Les plus belles histoires de Pilote (1970-1974), les années 70

  Dargaud ed. (2013)

        « Pilote» fut un hebdomadaire BD de 1959 à 1974, un mensuel jusqu’en 1989. Il renaitra ensuite sporadiquement, jusqu’à nos jours, sur le fil incertain de parutions ponctuelles et aléatoires. Ce fut d’abord, en sous-titre, « Mâtin quel journal .. ! », puis « Le journal qui s’amuse à réfléchir ». Le voici « qui s’amuse à revenir » en 2013, le temps d’une magnifique évocation de ce qu’il fut. Cinq tomes en rang chronologique, sur le fil d’extraits emblématiques soigneusement choisis (mais non inédits, du moins dans cet épisode). Nous nous intéresserons ici au volume 2 qui courre de 1970 à 1974. Cà tombe bien : c’est l’intervalle de temps pendant lequel je me suis intéressé au périodique.

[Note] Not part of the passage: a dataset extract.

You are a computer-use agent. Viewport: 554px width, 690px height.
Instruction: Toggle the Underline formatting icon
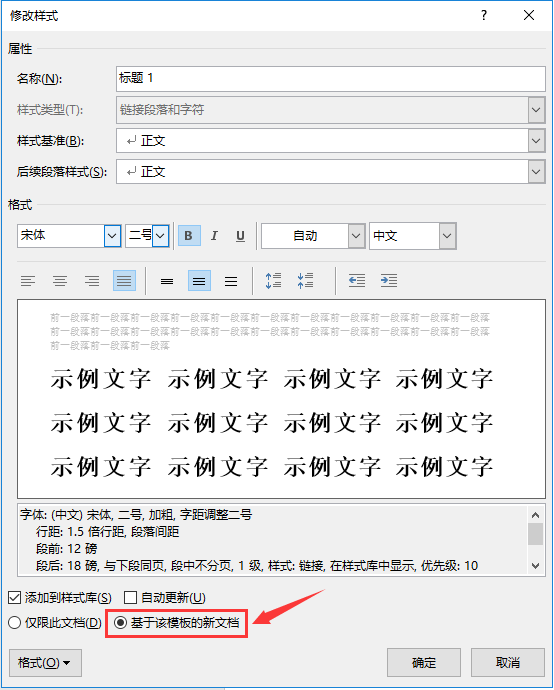pyautogui.click(x=240, y=236)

        C’est un bien beau livre relié qui nous est ici proposé. Sous le parrainage rêvé de Dargaud éditeur (une référence es-BD quand-même), il est construit grand luxe, en format XL (24x31.5 cms). C’est un généreux florilège (220 pages, excusez du peu) d’histoires courtes et de curiosités parues de 1970 à 1974. Elles ont été piochées à l’envie, de ci de là, dans les très nombreux numéros que l’hebdo délivra en cette époque faste et mythique, en son Age d'Or.  L’embarras du choix, semble t’il ? Si ce n’est que certains one-shots ne purent être présentés en raison d’itinéraires éditoriaux inextricables. D’autres extraits, liés de trop près à une actualité d’époque maintenant préhistorique, furent aussi éliminés sous peine de paraitre incompréhensibles car périmés. Ce sont des historiettes BD, détachées en spin-offs des grandes séries mythiques du journal (Achille Talon, Dracurella, Le Génie des Alpages, Philémon … etc) ou strictement indépendantes. Quelques vraies pubs d’époque ont été insérées pour recadrer l’air de ce temps-là dans ce qu’il fut (béta-consumériste). Quelques encarts pubs, souvent pleine page, internes à la revue, ont été ajoutés ; ils annonçaient, en avant-première, pour le numéro à venir, le premier épisode d’une des séries-phares du journal (Valérian, Tanguy et Laverdure, Blueberry ...)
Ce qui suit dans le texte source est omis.